Under drought conditions, results of the association of moisture contents and physiological parameters with leaf rolling dynamics reveal that the expression of leaf rolling was dependent on the availability of moisture contents. Less water within the root zone increased the rolling index of the leaf edges (Araus 2008). The negative association of leaf rolling with physiological parameters shows that if leaf rolling increases from flattened to rolled type, it causes the reduction of photosynthesis, transpiration, and ultimately water use efficiency due to the less exposure of the leaf surface. It indicated that their response was dependent largely on the growing conditions and stress-enhanced rolling index in the leaves. Similar results were also found by Rebetzke et al. (2001) that leaf rolling expression depends on the evaporative demand and heterogeneity of soil water content. So, results indicate that inward and twisted leaf rolling are required for fog capturing under restricted irrigation.
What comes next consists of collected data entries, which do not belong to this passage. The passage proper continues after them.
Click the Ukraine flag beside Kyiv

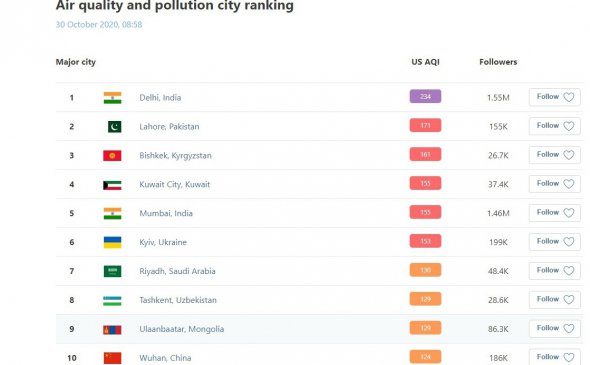[112, 242]
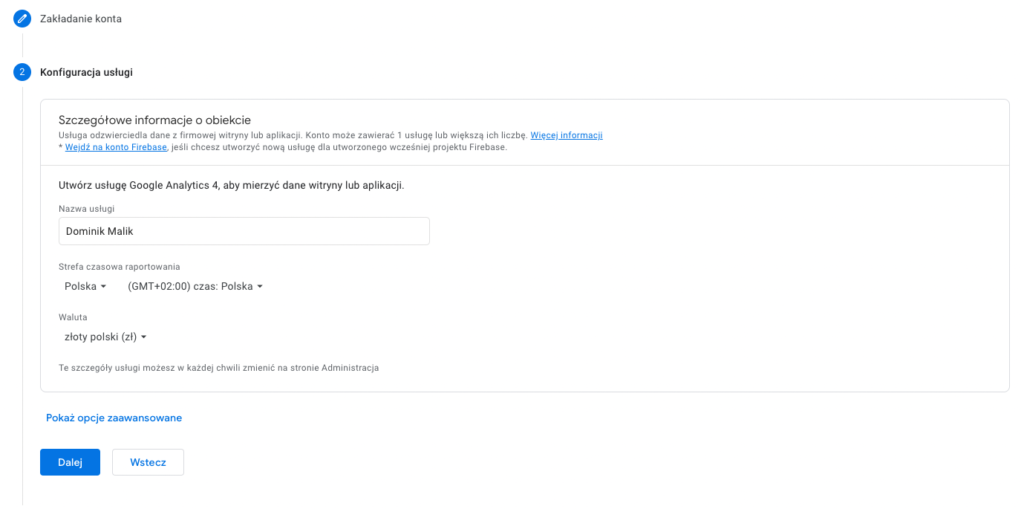1024x509 pixels.
Task: Follow the Wejdź na konto Firebase link
Action: point(116,147)
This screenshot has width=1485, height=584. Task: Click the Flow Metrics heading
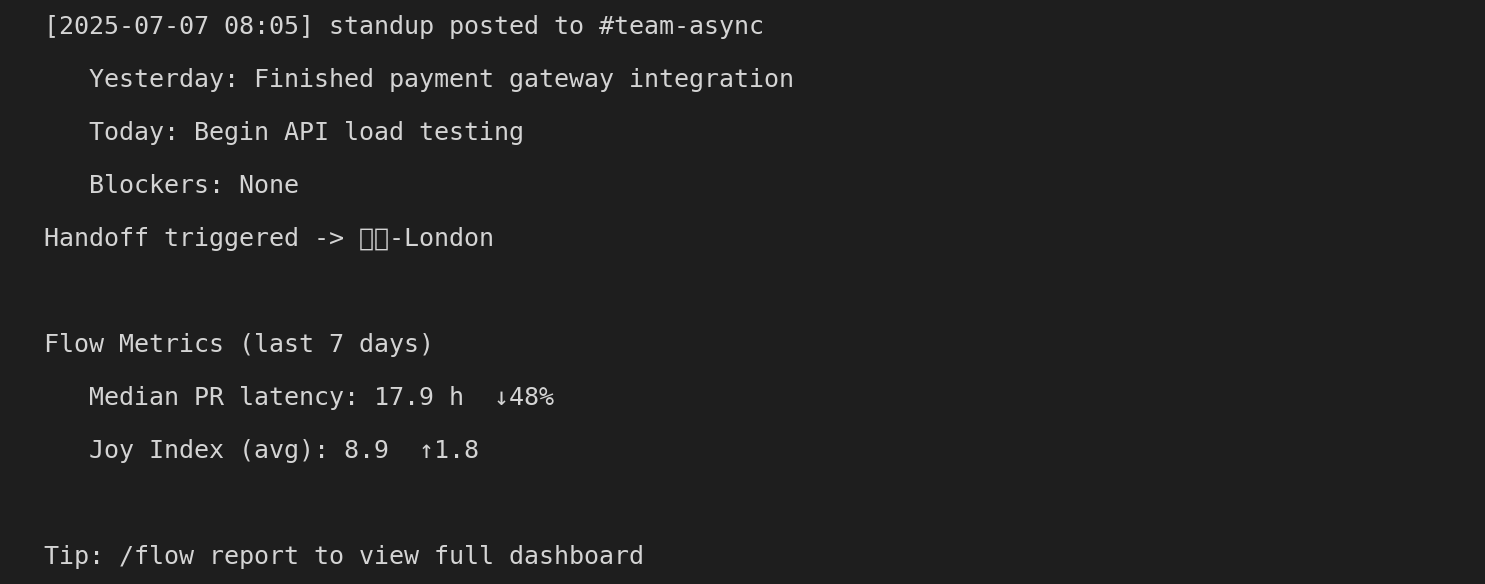click(134, 345)
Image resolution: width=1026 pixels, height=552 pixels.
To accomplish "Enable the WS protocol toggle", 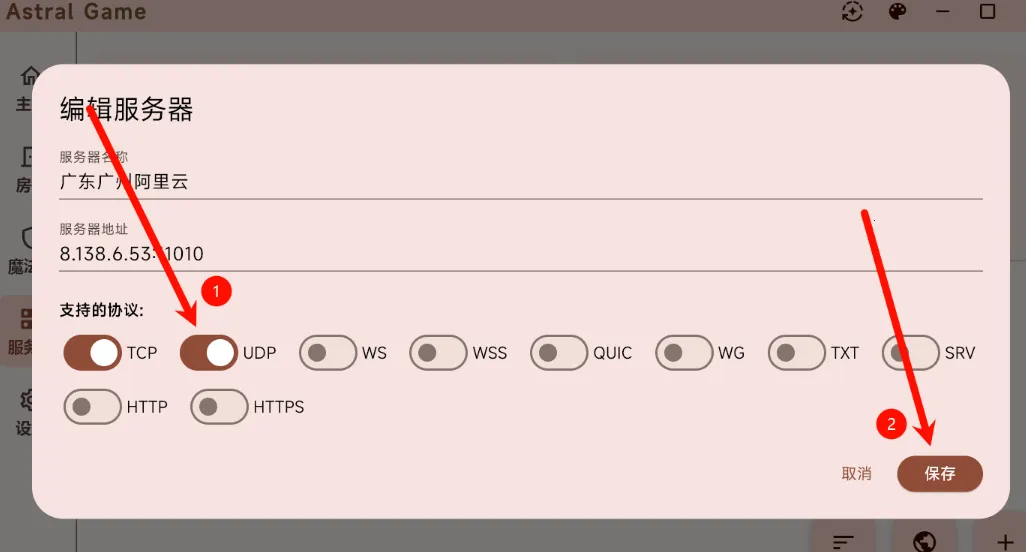I will (x=328, y=353).
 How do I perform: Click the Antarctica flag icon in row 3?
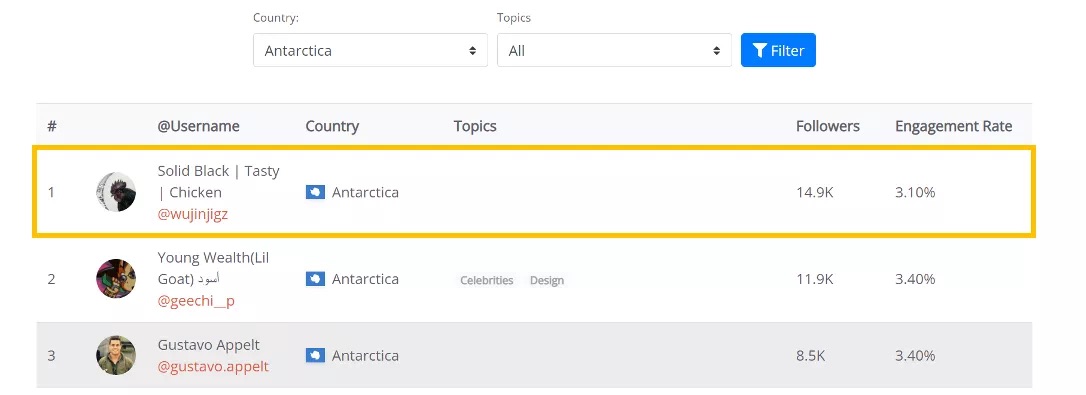tap(315, 356)
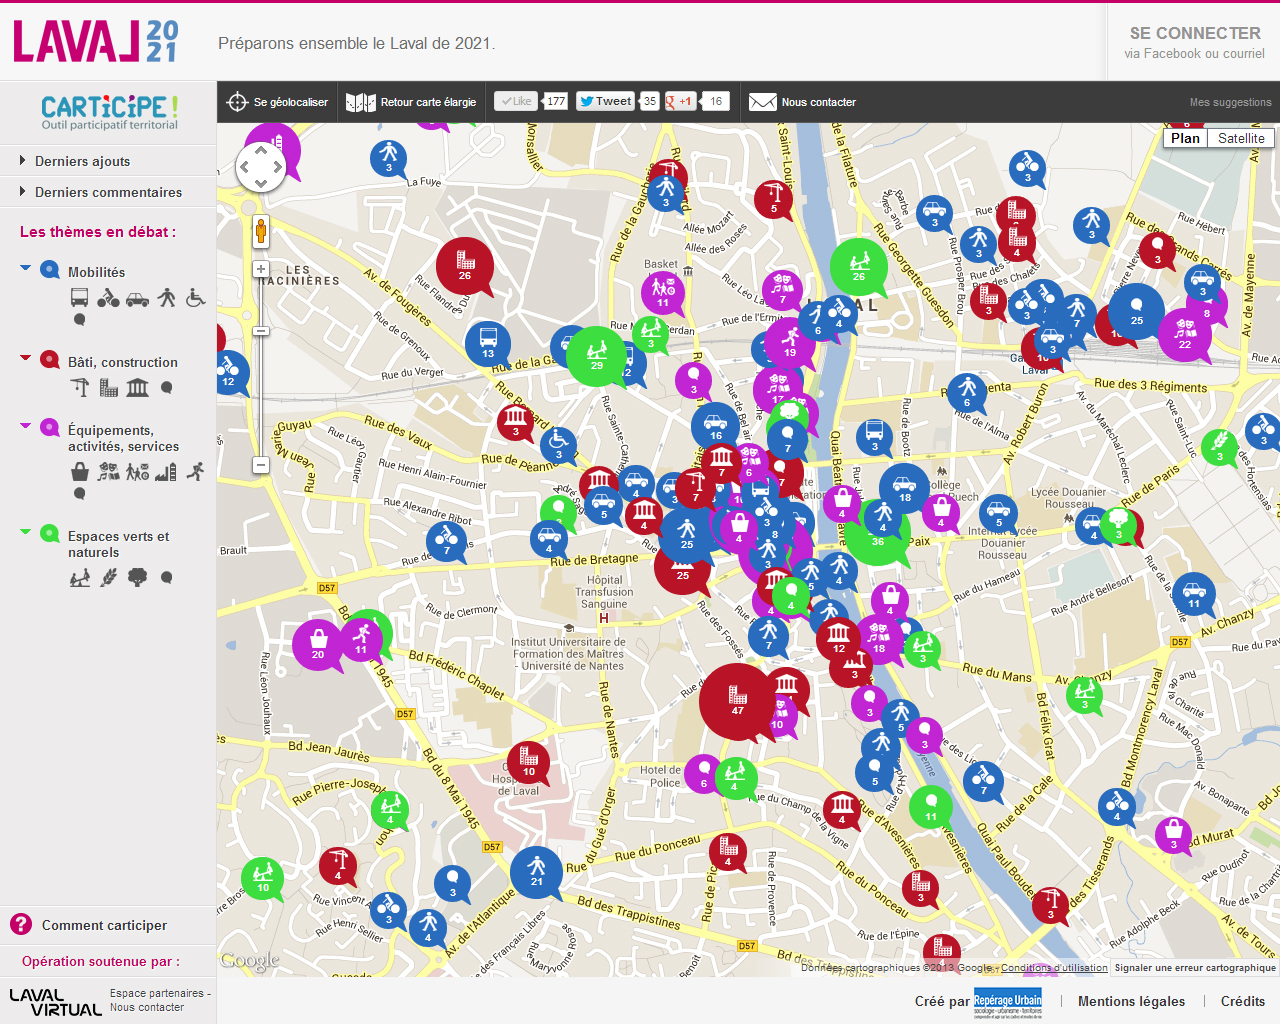Open the Mentions légales link
Viewport: 1280px width, 1024px height.
pyautogui.click(x=1131, y=1001)
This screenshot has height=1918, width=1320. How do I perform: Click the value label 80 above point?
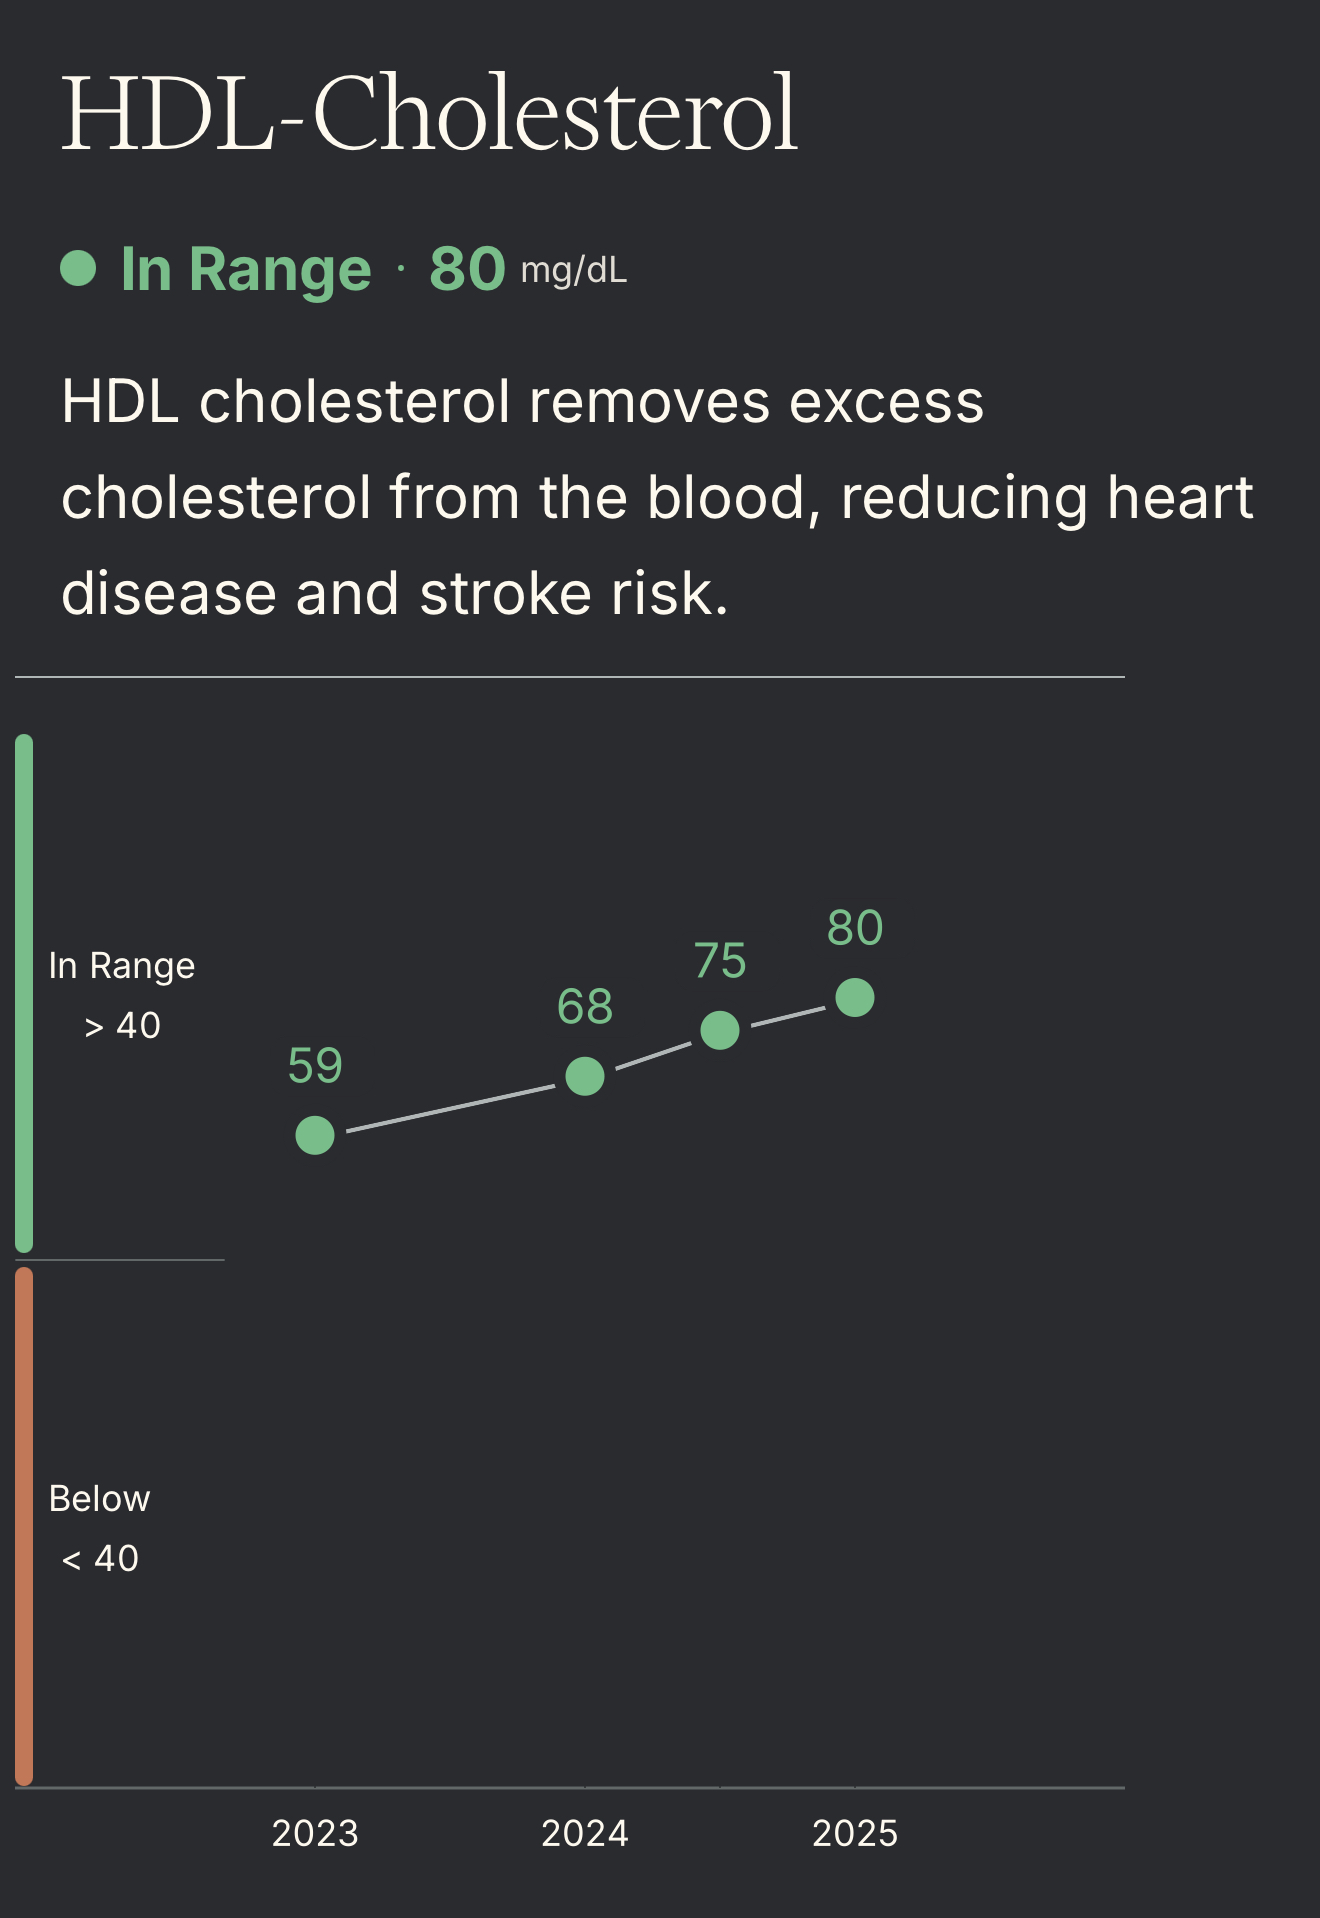click(855, 928)
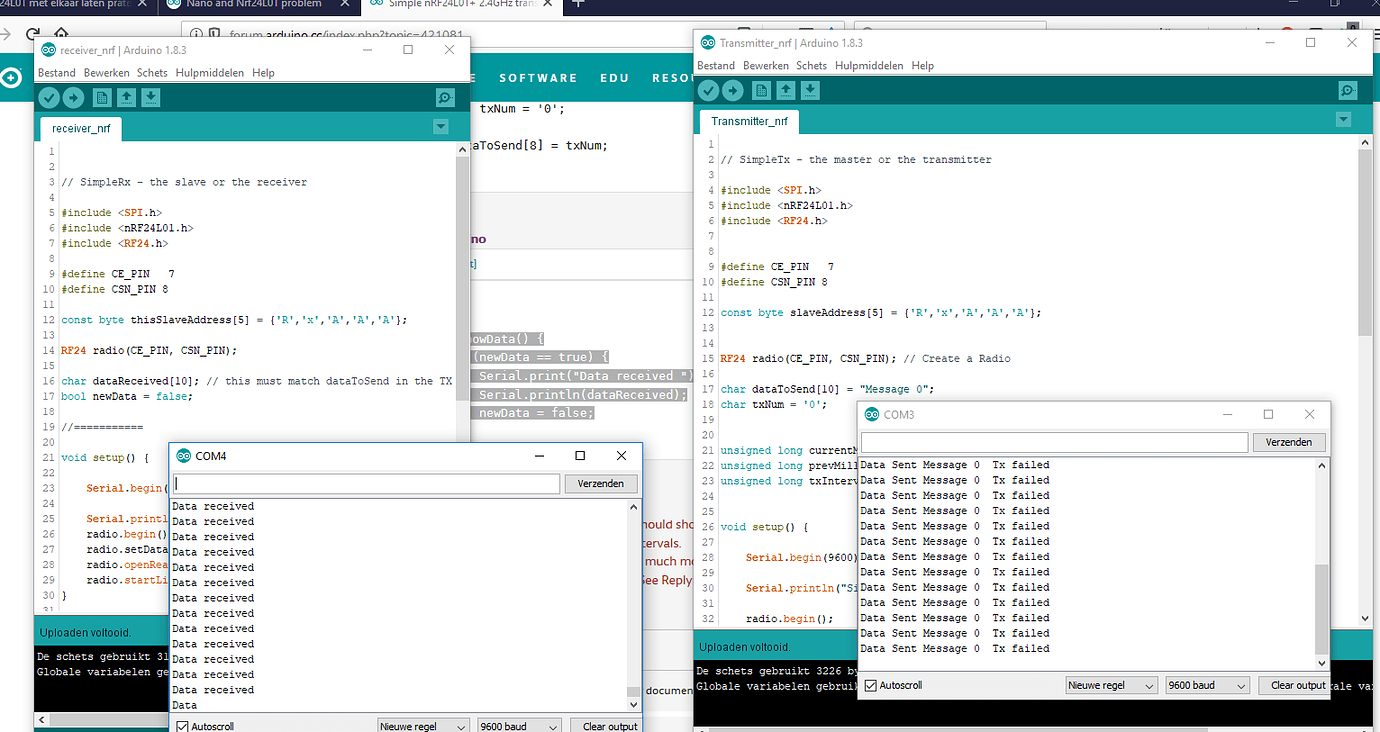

Under restricted irrigation, genotypes were also evaluated for yield-related traits, and the result shows that efficient moisture-harvesting genotypes (G1, G4, and G12) performed superior for yield under drought (Fig. 5). These water-saving genotypes also performed superior for more moisture difference, photosynthesis, water use efficiency, and transpiration rate (Fig. 4). These results support that spiral-type rolling enhanced the water harvesting and its acquisition within the root zone and increased the plant water status that ultimately causes the improvement of the overall plant growth and results in yield improvement. The importance of these traits and their association with atmospheric water alleviates the drought effect and enhances leaf water relation, growth, and development is quite clear in our results as well as in previous studies (Eller et al. 2013; Roth-Nebelsick et al. 2012).

Conclusion

Water availability for wheat crops in wheat-growing regions is predicted to decrease as the intensity of water stress increases. Atmospheric water harvesting is an economical and substantial source of water in arid and semiarid regions. Under this scenario, plant adaptations are needed for the atmospheric water acquisition in wheat. Leaf traits like leaf rolling dynamics, leaf angle, and leaf wettability determine the acquisition of fog water in wheat. Our findings indicate that inward to twisted leaf canopy can help capture and retain atmospheric water within the root zone. It is a function of water retention due to stem flow and droplet movement resulting from lower contact angle hysteresis. Leaf rolling dynamics (inward rolled and twisted) and surface wettability are efficient atmospheric water harvesting systems in wheat for interception and utilization of fog water in drought-prone areas. Diversity for the leaf rolling dynamics also exists that allows breeding for climate-smart wheat. It is suggested that wheat germplasm may be screened to find out the self-irrigated wheat genotypes, which capture fog water through a stem flow. These genotypes with an efficient fog-capturing canopy would be hybridized, so that new self-irrigated phenotypes may be generated. Self-irrigated wheat genotypes would be better adapted in arid and semiarid regions. This approach can produce a good yield with better water use efficiency.